[PATCH] Implement a sane plugin API for clang

Fri Mar 15 22:14:35 PDT 2013

On Sat, Mar 16, 2013 at 12:32 AM, Joshua Cranmer <pidgeot18 at gmail.com>wrote:

>  On 3/15/2013 11:01 PM, Sean Silva wrote:
>
> The clang driver already forks at least one process per compiler
> invocation. Your comments apply equally to that and I don't see anybody
> running to fix them (or even complaining), so I'm not convinced that this
> is really as significant of an issue as you make it out to be.
>
>
> If I were to add a command in my Makefiles to spawn a $(shell), the
> reviewers would throw a hissy fit. I'll also point out that Clang is not a
> widely-used compilers on Windows systems, where this kind of stuff matters
> more.
>
>
I'm not sure how I got derailed, but for the plugins there is no "wrapper
script", just `clang-plugin-config myPlugin.so arg1 arg2` once at configure
time. (the wrapper script would be for harvesting the compile commands, but
that's a separate discussion and I'm not sure how it got brought into this
one).

>
>
>>  Also, you have to find more binaries to run it: if I specify CXX via a
>> path, how should a build system know where to run clang-plugin-config from?
>> You could guess by looking up the dirname of CXX and hoping it's there,
>>
>
>  I'm not sure I follow your point here. I image clang-plugin-config and
> the wrapper to be installed next to clang and be looked up/executed as
> usual.
>
>  but you are also advocating using shell scripts to represent CXX in
>> another email, which renders this approach impossible.
>>
>
>  I also don't see the connection with my suggestion in the other email.
> In fact, the wrapper script for plugins and the compile_commands.json
> harvester could probably be the same script, and at configure time
> clang-plugin-config (or, perhaps better just `clang-config` now that it is
> going beyond plugins) would arrange for the wrapper script to perform the
> requested actions.

_What is asked_
(A) Reproduce the passage of the clang plugin thread starting at "On Sat, Mar" and ending at "it out to be.".
(B) According to the clang plugin thread, how many processes does the clang driver already fork per compiler invocation?

_Given data_
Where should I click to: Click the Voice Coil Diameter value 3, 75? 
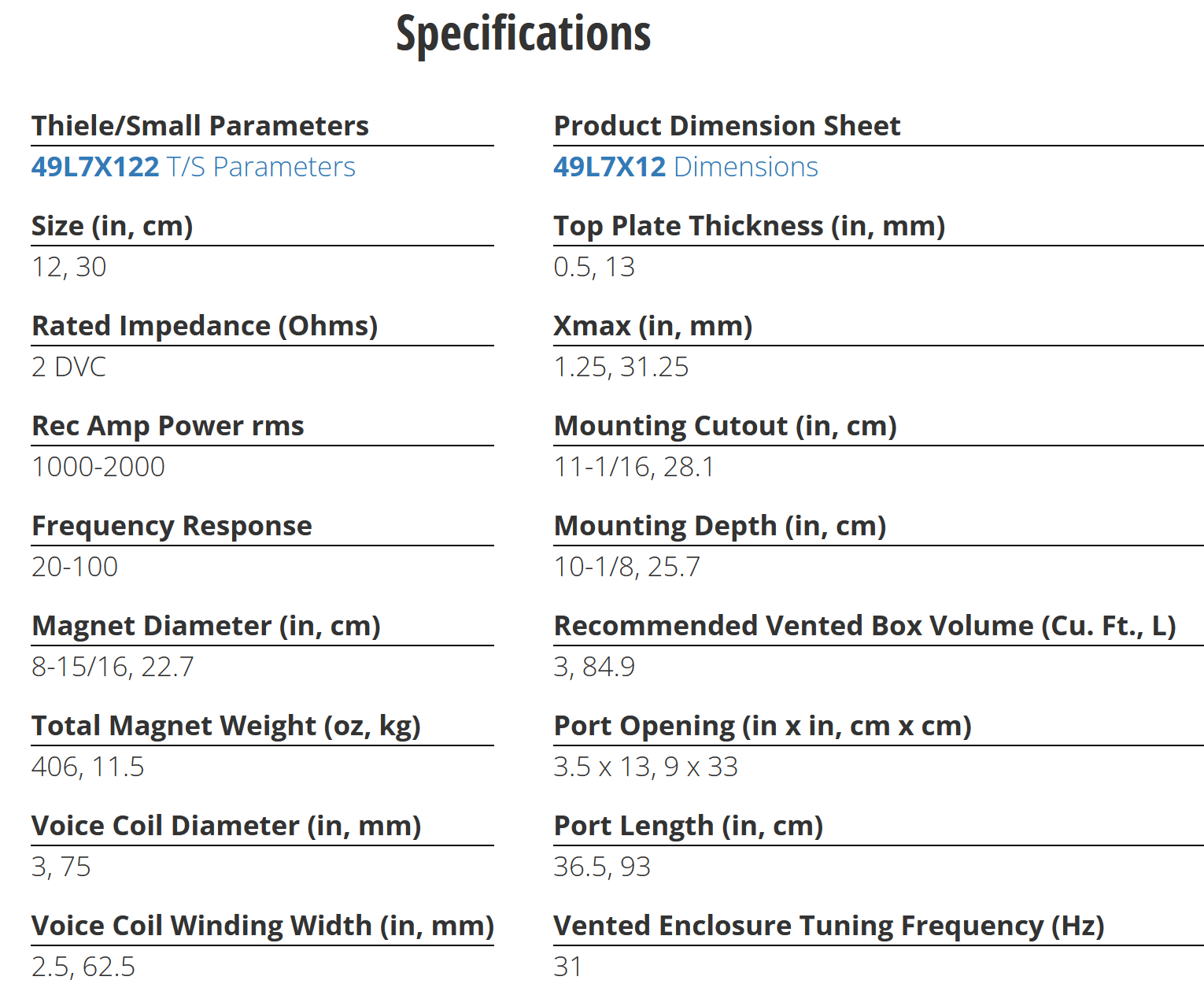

_Responses to the exercise_
(A)
On Sat, Mar 16, 2013 at 12:32 AM, Joshua Cranmer <pidgeot18 at gmail.com>wrote:

>  On 3/15/2013 11:01 PM, Sean Silva wrote:
>
> The clang driver already forks at least one process per compiler
> invocation. Your comments apply equally to that and I don't see anybody
> running to fix them (or even complaining), so I'm not convinced that this
> is really as significant of an issue as you make it out to be.

(B) At least one process.